Bertrand Tavernier et le cinéma américain
Le cinéaste a débuté comme journaliste dans les années 1959-1960. Comme il n'y avait pas de volontaire pour parler du cinéma américain en France, la guerre froide étant une des conséquences de ce rejet, c'est Bertrand Tavernier qui s'en est fait le défenseur. Entre amis ils allaient souvent aux rétrospectives Duvivier.
Ce qu'il a remarqué, c'est qu'aux Etats-Unis, les grands réalisateurs ont des rapports forts avec leur scénariste. C'est pourquoi le cinéaste privilégie ses relations avec ses scénaristes, notamment avec Jean Cosmos et Jean Aurenche. Il feint de ne pas avoir assez de talent pour écrire tout seul. Il fait donc appel à de grands scénaristes qui comblent sa peur de la page blanche.

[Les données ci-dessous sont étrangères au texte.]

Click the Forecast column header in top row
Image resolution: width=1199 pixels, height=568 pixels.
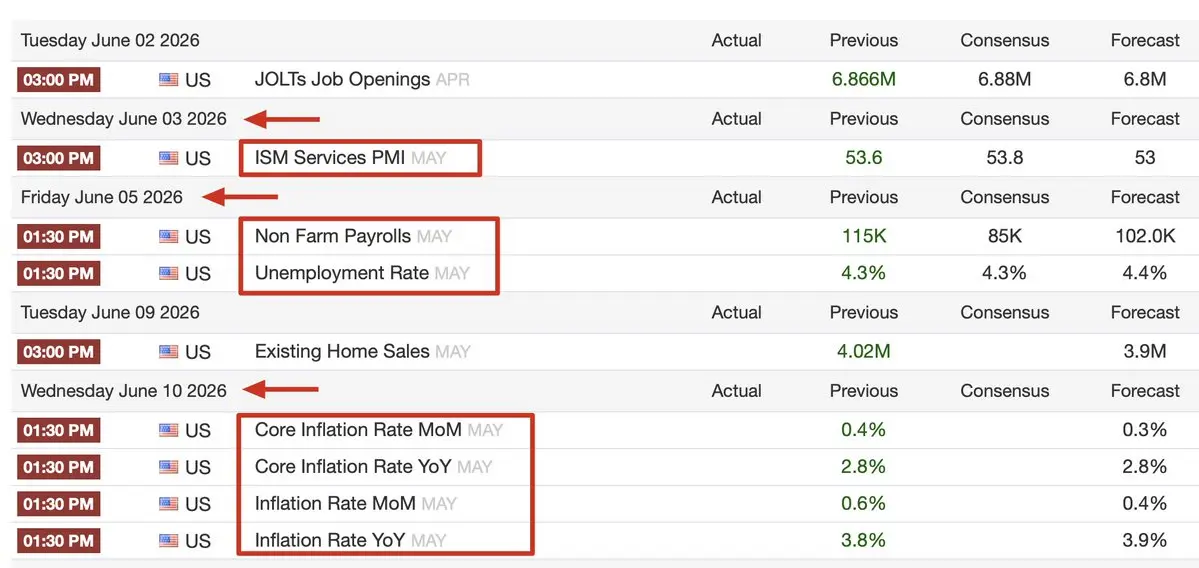[1145, 41]
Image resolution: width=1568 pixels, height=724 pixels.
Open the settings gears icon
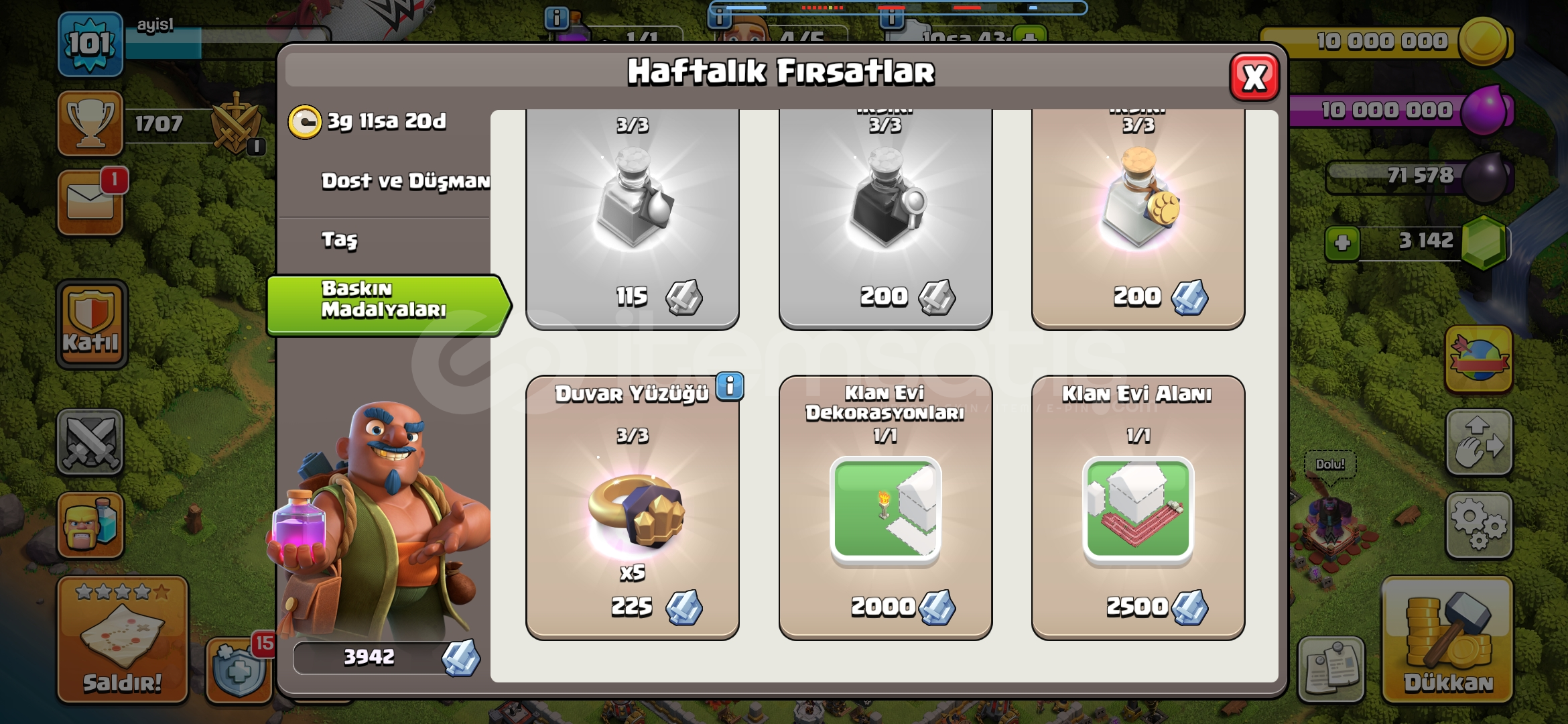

Il puise ainsi dans le cinéma américain pour adapter leur réalité à la réalité française. Il ne copie jamais. Il a également travaillé sur l'espace, il a appris à "dramatiser" l'espace, spécialité américaine. La Princesse de Montpensier, qui sortira prochainement, en compétition officielle au Festival de Cannes, témoigne de cette admiration pour le cinéma américain qui voue un véritable amour à la valeur dramatique de l'espace.
Premier extrait de la Master Class : Coup de torchon, 1981, avant-dernière séquence.
Le ciret noir que Isabelle Huppert est un clin d'oeil à Quai des Brumes. Le film a été entièrement tourné au Sénégal. Pour le tournage, Bertrand Tavernier a revu des films coloniaux français où l'action importante est toujours au centre de l'image. Si le film a pu être produit, c'est grâce à la scène du "congrès des chiens" dite par Philippe Noiret, scène très drôle et triviale.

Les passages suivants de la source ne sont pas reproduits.